Opinions

Une opinion de Georges de Kerchove, membre de l'équipe nationale du Mouvement ATD Quart Monde Belgique.


Le premier devoir d’un gouvernement, c’est de loger son peuple. Nous en sommes loin…


Tant au Nord qu’au Sud du pays, quelle que soit la couleur politique des majorités communales, plusieurs villes en Belgique entendent interdire la mendicité. Elles la réglementent plus ou moins subtilement pour ne pas être en porte-à-faux vis-à-vis de la loi de 1993 qui a abrogé le délit de vagabondage. Cette tendance s’inscrit dans un courant séculaire de peur mêlée d’aversion à l’égard des mendiants que de tout temps on s’est efforcé de chasser ou d’enfermer.

Très vite, des voix se sont élevées contre cette loi. Ainsi, pour justifier la répression de la mendicité, une échevine d’une grande ville wallonne s’exclamait en 2005 : "La suppression de la loi sur le vagabondage a été une erreur historique. Aujourd’hui nous ne disposons plus d’instruments pour prendre ces personnes en charge malgré elles et pour leur bien."

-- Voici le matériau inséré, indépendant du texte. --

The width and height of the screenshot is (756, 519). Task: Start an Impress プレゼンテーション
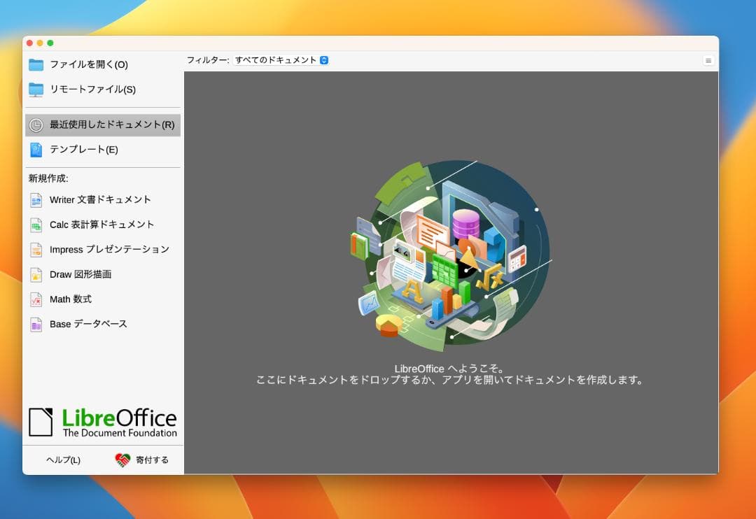(108, 250)
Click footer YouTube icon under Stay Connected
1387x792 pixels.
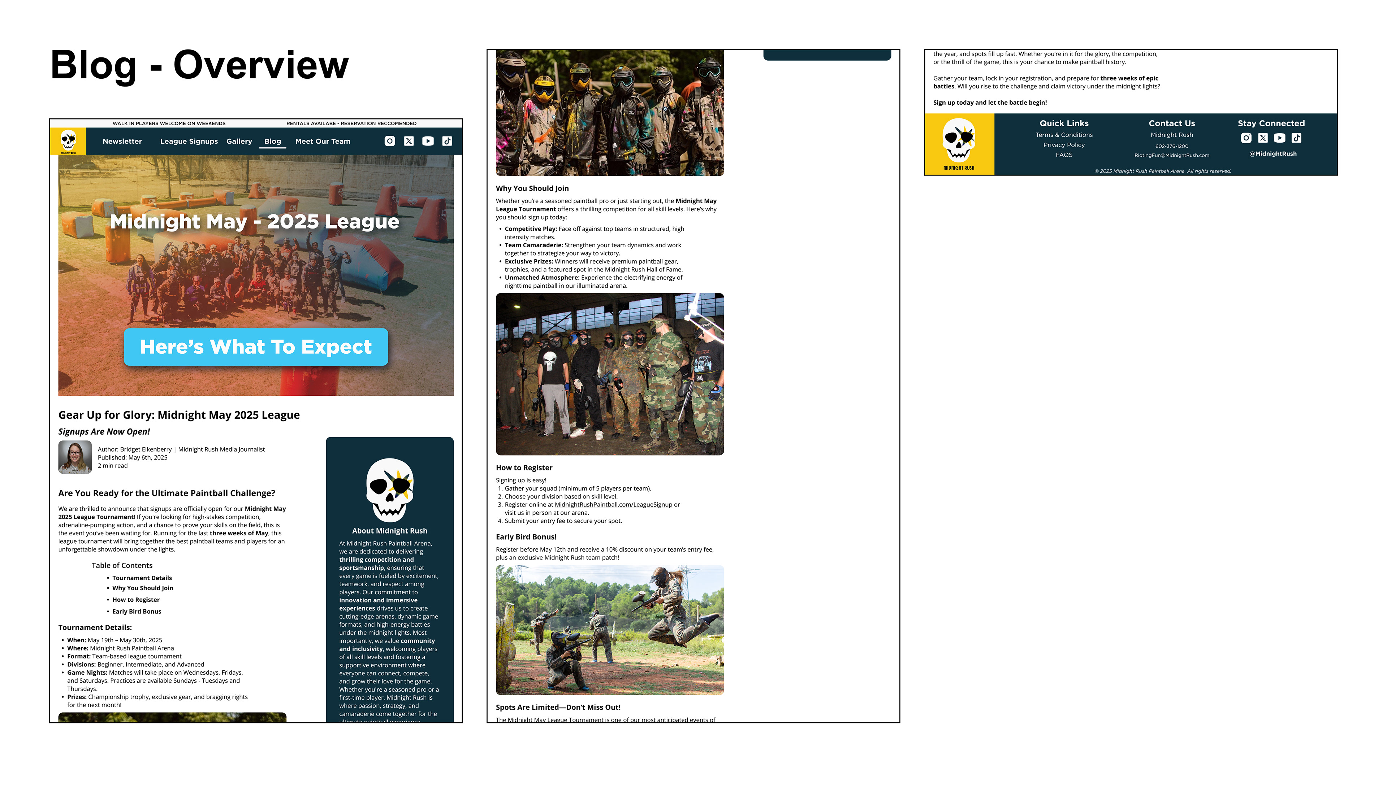pos(1279,138)
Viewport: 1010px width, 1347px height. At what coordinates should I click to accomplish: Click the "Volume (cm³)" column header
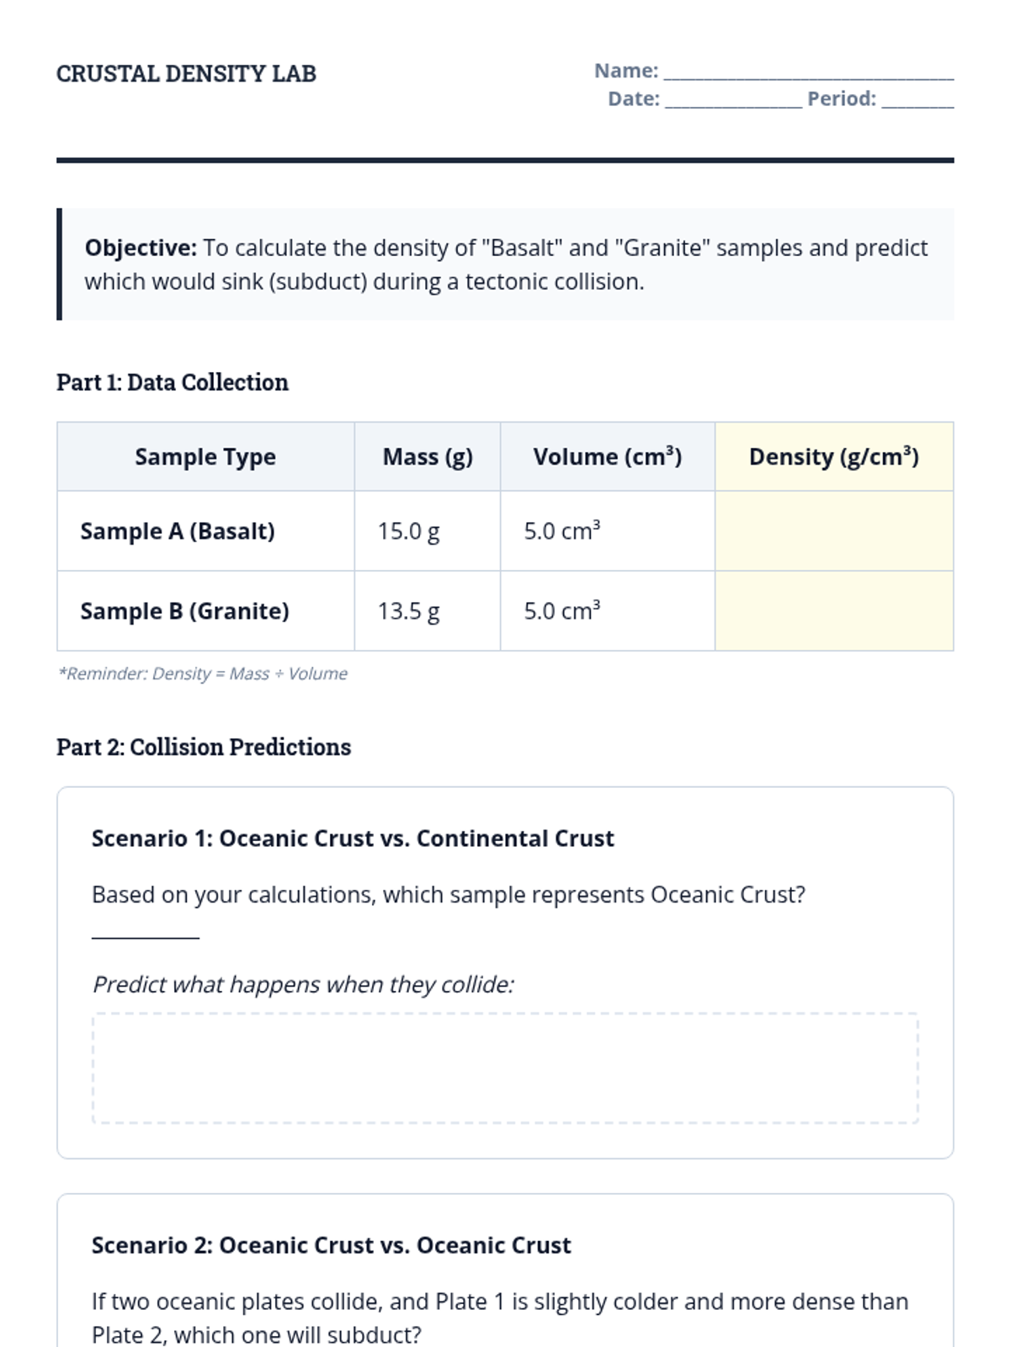coord(607,457)
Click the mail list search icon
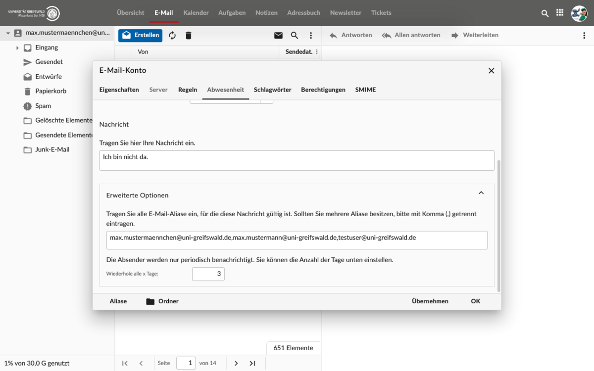 pos(295,36)
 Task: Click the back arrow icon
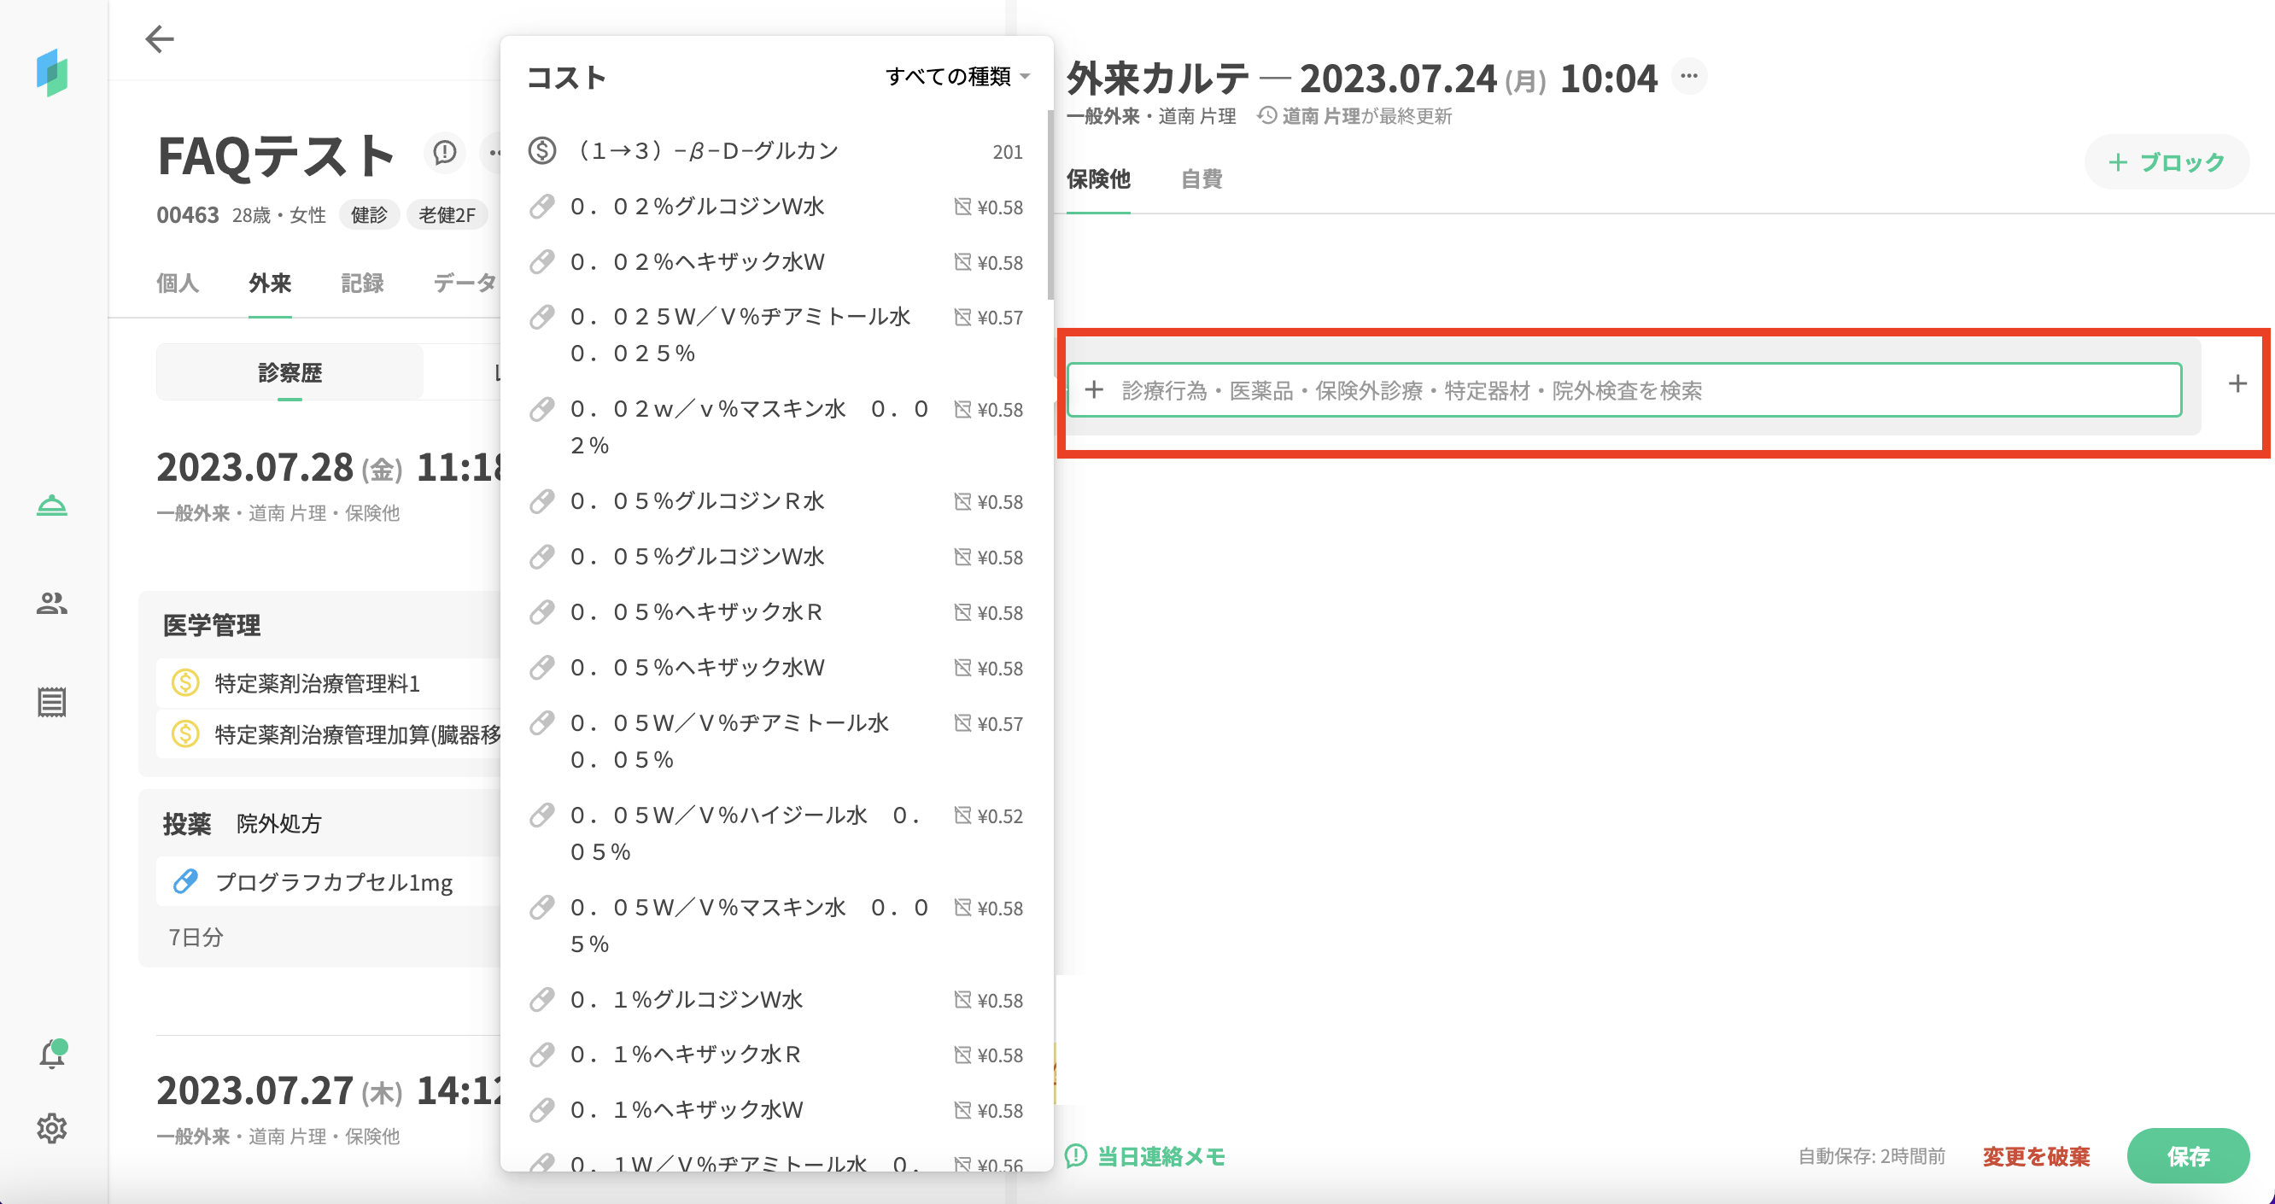159,39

Ces voix qui réclament plus d’instruments pour prendre en charge les vagabonds ont une mémoire sélective, voire cynique. Elles omettent délibérément de dire que cette loi de 1993 s’inscrit dans "un programme d’urgence pour une société plus solidaire" donnant notamment au bourgmestre le droit de réquisitionner les immeubles abandonnés pour les mettre à la disposition de personnes sans abri.

Où en est ce programme vingt-cinq ans plus tard ? Presque aucun bourgmestre n’a osé faire usage de cette possibilité (1), et le droit au logement garanti dans la Constitution restera une affirmation pieuse aussi longtemps qu’il n’est pas opposable. Pourtant le premier devoir d’un gouvernement, c’est de loger son peuple. Nous en sommes loin alors qu’une politique ambitieuse en ce sens permettrait à tous de disposer d’un habitat décent.

Sans même compter la souffrance des personnes contraintes de mener une vie décousue dans la rue et du manque de respect à leur égard, ce manque d’ambition coûte cher en frais de tribunaux, de placements d’enfants, de scolarité chaotique, de prison ou d’hôpitaux.

Pour masquer ce manque, les autorités locales s’ingénient à rendre la grande pauvreté invisible, ou à tout le moins supportable… pour les autres qu’elle dérange. Comme des chiens errants qu’on place à la fourrière, on embarque de gré ou de force les sans-logis exténués par le biais d’un Samu social de sinistre réputation. Il y a peu, la Stib lançait une campagne avec le slogan : donner, c’est encourager. On supprime le mobilier urbain où ils pourraient se reposer. On saisit temporairement le gain des mendiants, on confisque leur chien, on les enferme administrativement. Pour réduire les problèmes de cohabitation (sic), on oblige "les mancheurs" à se déplacer entre différents quartiers. C’est pour favoriser leur émancipation, affirme sans rire le bourgmestre d’une autre grande ville wallonne.

En réalité, ils sont considérés comme des nuisances dont il faut répartir équitablement la charge entre les habitants. Comme les nuisances sonores des avions survolant Bruxelles et ses environs. Comme les nuisances des déjections des pigeons des villes qu’on écarte en posant des grillages.

Parce que je suis citoyen d’une démocratie, je n’en veux pas de cette société répressive qui considère celui qui n’a ni domicile ni moyen de subsistance comme un être nuisible et dangereux. Je n’en veux pas de toutes ces mesures qui, jouant sur les peurs et les préjugés, favorisent le cloisonnement. Je n’en veux pas d’un droit à l’aide sociale qui se mue en aide punitive et qui risque de creuser encore davantage l’écart entre les riches et les pauvres.

J’aspire à tisser des liens pour apprendre ensemble, riches et pauvres, à nous libérer de nos peurs et ainsi tous gagner en humanité.

(1) Ce dimanche 23 juillet, le bourgmestre de la commune d’Etterbeek, Vincent De Wolf (MR), a réquisitionné un bâtiment privé pour y loger une cinquantaine de sans-papiers. Une première en Région bruxelloise.